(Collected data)
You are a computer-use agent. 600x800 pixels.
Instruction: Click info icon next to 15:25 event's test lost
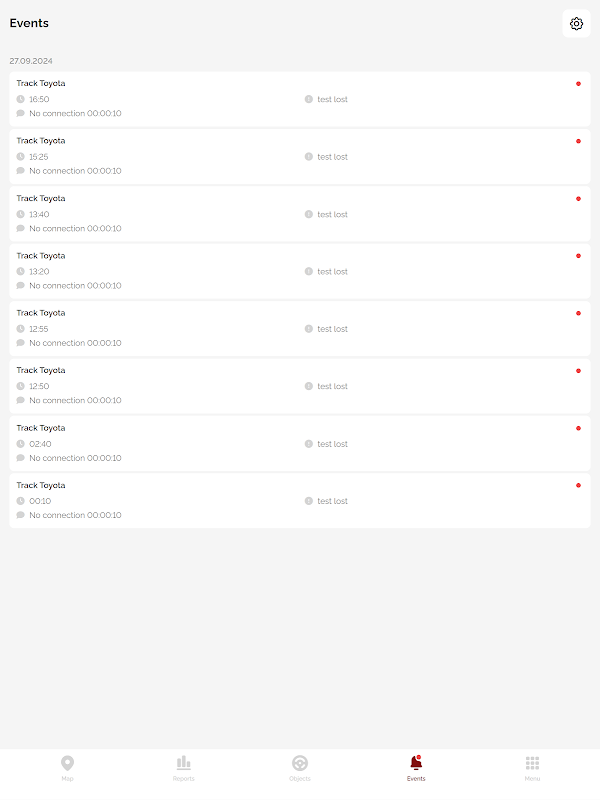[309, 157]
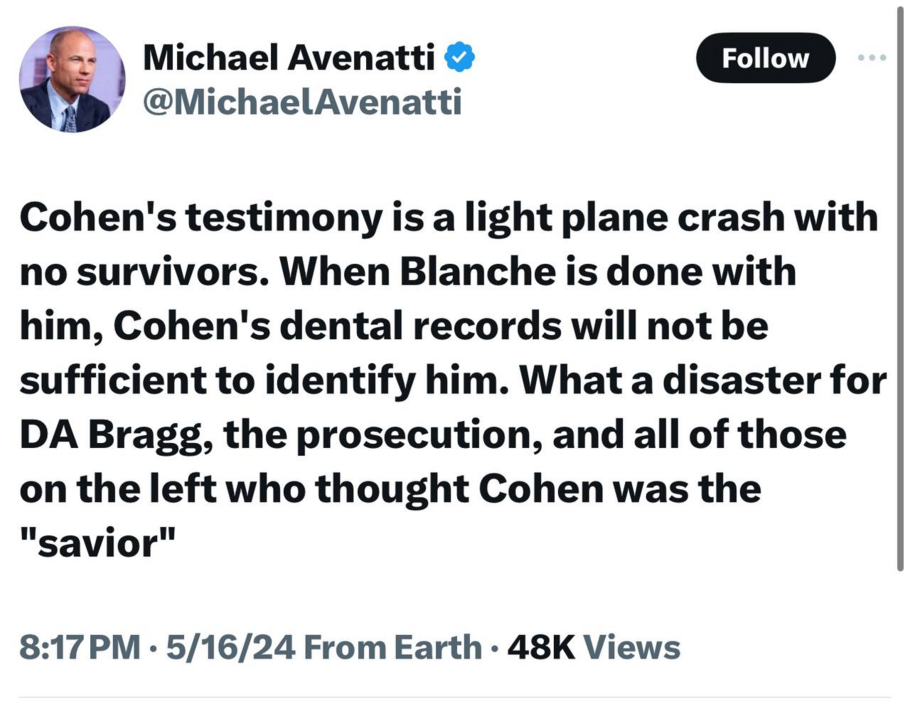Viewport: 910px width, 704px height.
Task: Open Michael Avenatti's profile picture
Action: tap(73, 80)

- _Exercise_:
Return only the line with "Instruction: Click info" and the lines after it up to the end of the records, exact and free of pictures.

- _Written response_:
Instruction: Click info icon next to 15:25 event's test lost
[309, 157]
Viewport: 910px width, 704px height.
Task: Open Michael Avenatti's profile picture
Action: tap(73, 80)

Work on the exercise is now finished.